Start of THE INPUT

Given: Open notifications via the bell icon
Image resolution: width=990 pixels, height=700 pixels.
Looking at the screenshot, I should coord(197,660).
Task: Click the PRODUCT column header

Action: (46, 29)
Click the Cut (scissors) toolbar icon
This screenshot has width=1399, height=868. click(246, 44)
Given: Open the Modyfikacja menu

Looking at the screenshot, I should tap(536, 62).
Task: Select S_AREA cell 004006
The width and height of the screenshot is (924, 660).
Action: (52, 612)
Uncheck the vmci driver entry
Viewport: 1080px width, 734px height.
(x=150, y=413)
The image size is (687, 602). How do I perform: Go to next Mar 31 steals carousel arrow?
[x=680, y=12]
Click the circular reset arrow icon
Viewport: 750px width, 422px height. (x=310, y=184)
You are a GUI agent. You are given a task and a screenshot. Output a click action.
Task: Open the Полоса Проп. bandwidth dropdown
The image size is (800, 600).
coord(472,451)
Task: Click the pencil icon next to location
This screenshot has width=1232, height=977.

End of THE INPUT

# WHAT TO DO
Rewrite all of the rows above, substituting "button" for each occurrence of "icon" and leaving everything else unchanged.

# EXERCISE OUTPUT
Given: Open notifications via the bell button
Image resolution: width=990 pixels, height=700 pixels.
Looking at the screenshot, I should coord(197,660).
Task: Click the PRODUCT column header

Action: (46, 29)
Click the Cut (scissors) toolbar button
This screenshot has width=1399, height=868. click(246, 44)
Given: Open the Modyfikacja menu

Looking at the screenshot, I should tap(536, 62).
Task: Select S_AREA cell 004006
The width and height of the screenshot is (924, 660).
Action: (52, 612)
Uncheck the vmci driver entry
Viewport: 1080px width, 734px height.
(x=150, y=413)
The image size is (687, 602). How do I perform: Go to next Mar 31 steals carousel arrow?
[x=680, y=12]
Click the circular reset arrow button
Viewport: 750px width, 422px height. (x=310, y=184)
You are a GUI agent. You are given a task and a screenshot. Output a click action.
Task: Open the Полоса Проп. bandwidth dropdown
The image size is (800, 600).
coord(472,451)
Task: Click the pencil button next to location
This screenshot has width=1232, height=977.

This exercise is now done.